01 avril 2010

Les déboires de Toyota remettent-ils en cause le TPS ?

Par Xavier Perrin (xperrin@xp-consulting.fr)

Au cours de ces dernières années, le Système de Production Toyota (TPS), qui constitue la base de l'approche lean manufacturing, est devenu la référence en matière d'excellence industrielle. Or, depuis le début de cette année,  Toyota  a du rappeler 8,7 millions de véhicules (à comparer à une production annuelle d'environ 6,5 millions d'unités). Quelles conclusions tirer cet évènement ? Le lean manufacturing, approche incontournable citée à tout va dans la presse spécialisée et sur tous les sites web  et autres blogs consacrés à l'industrie, serait-il un leurre ? Comment l'approche lean, qui préconise la qualité comme préalable non négociable, peut-elle conduire à un tel fiasco ?

Je me garderai bien de faire quelque hypothèse que ce soit quant aux causes de ces problèmes, ne disposant  d'aucun indice sur le sujet. Par contre, je peux évoquer l'approche lean en tant que "praticien" et "expert".

Comme le faisait remarquer un confrère (américain !), serions-nous prêts à remettre en cause les principes du calcul des besoins nets (MRP) quand les nomenclatures utilisées sont incorrectes ? Evidemment non ! La faille n'est donc pas à chercher dans le TPS lui-même mais dans la façon dont il est utilisé.

Le management de la qualité est  représenté par le deuxième pilier du TPS, que l'on nomme Jidoka. Jidoka inclut l'idée de stopper la production dès qu'une non-conformité est produite plutôt que de la transmettre aux opérations suivantes. L'arrêt de production et ses conséquences sont alors considérés comme une opportunité pour identifier et éliminer définitivement les causes du problème et donc stabiliser la production. Ce principe, qui fait partie de la culture de Toyota depuis des décennies,  est redoutable d'efficacité mais terriblement difficile à mettre en application dans nos entreprises, surtout quand on a jusque là favorisé l'adaptabilité des opérateurs et leur capacité à réagir pour contourner les problèmes. En conséquence, les problèmes rencontrés par Toyota pourraient être dus à la non-application du TPS et certainement pas au TPS lui-même. L'attitude de Toyota qui rappelle systématiquement ses véhicules prouve par ailleurs que, quels que soient les problèmes rencontrés et leurs conséquences, on ne transige pas avec la non-qualité et on ne prend pas le risque de faire subir ses problèmes au client final. De ce point de vue aussi, l'attitude de Toyota est parfaitement conforme avec son TPS.

En se basant sur les éléments communiqués par la presse, il ne semble pas que les problèmes rencontrés sont dus à une mauvaise qualité de réalisation, mais plus vraisemblablement à des dysfonctionnements dans les phases de conception.
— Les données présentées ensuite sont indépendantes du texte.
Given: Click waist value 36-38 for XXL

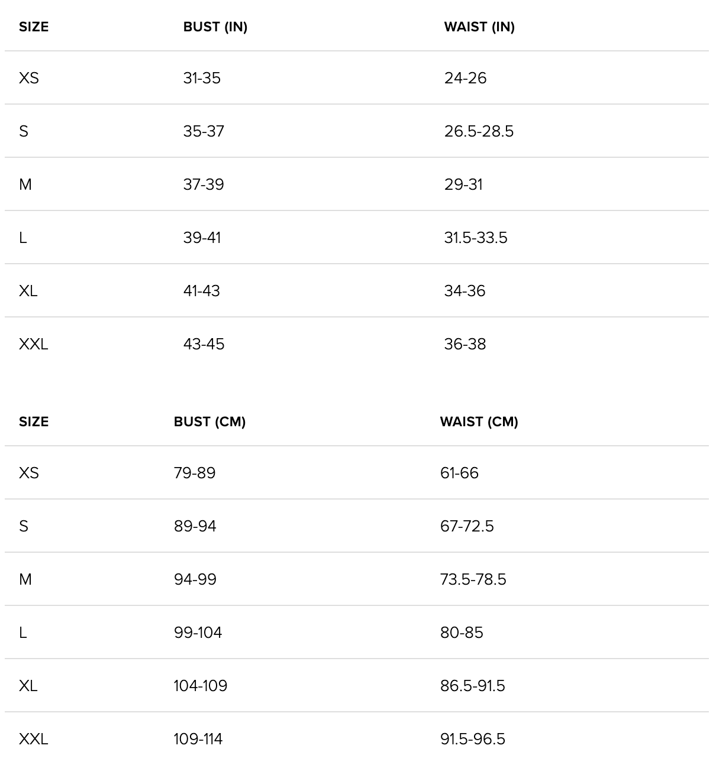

C'est sans doute ses processus de conception, contraints par la nécessité de réduire les délais de mise sur le marché (Time-To-Market), rendus complexes par la taille de l'entreprise et son contexte multiculturel, que Toyota va devoir reconsidérer.

Commentaire(s) sur "Les déboires de Toyota remettent-ils en cause le TPS ?"

  1. Bonjour Eichi,

    Je me réjouis d'une telle contribution qui diversifie les points de vue.
    Je vais m'empresser de lire votre livre !

  2. Après lecture de l'ouvrage de Eichi Kobayashi, The truth about Toyota, je ne peux qu'en recommander la lecture, indispensable à tous ceux qui s'intéressent à l'approche lean et surtout, à ceux qui l'enseignent !
    Mon commentaire sur Amazon.com : "There are so many books written about Toyota and its TPS today, mainly presenting only positive and spectacular issues about the firm. Eichi Kobayashi has produced a highly intersting and usefull book, which should be red by all person using or teaching the lean approach."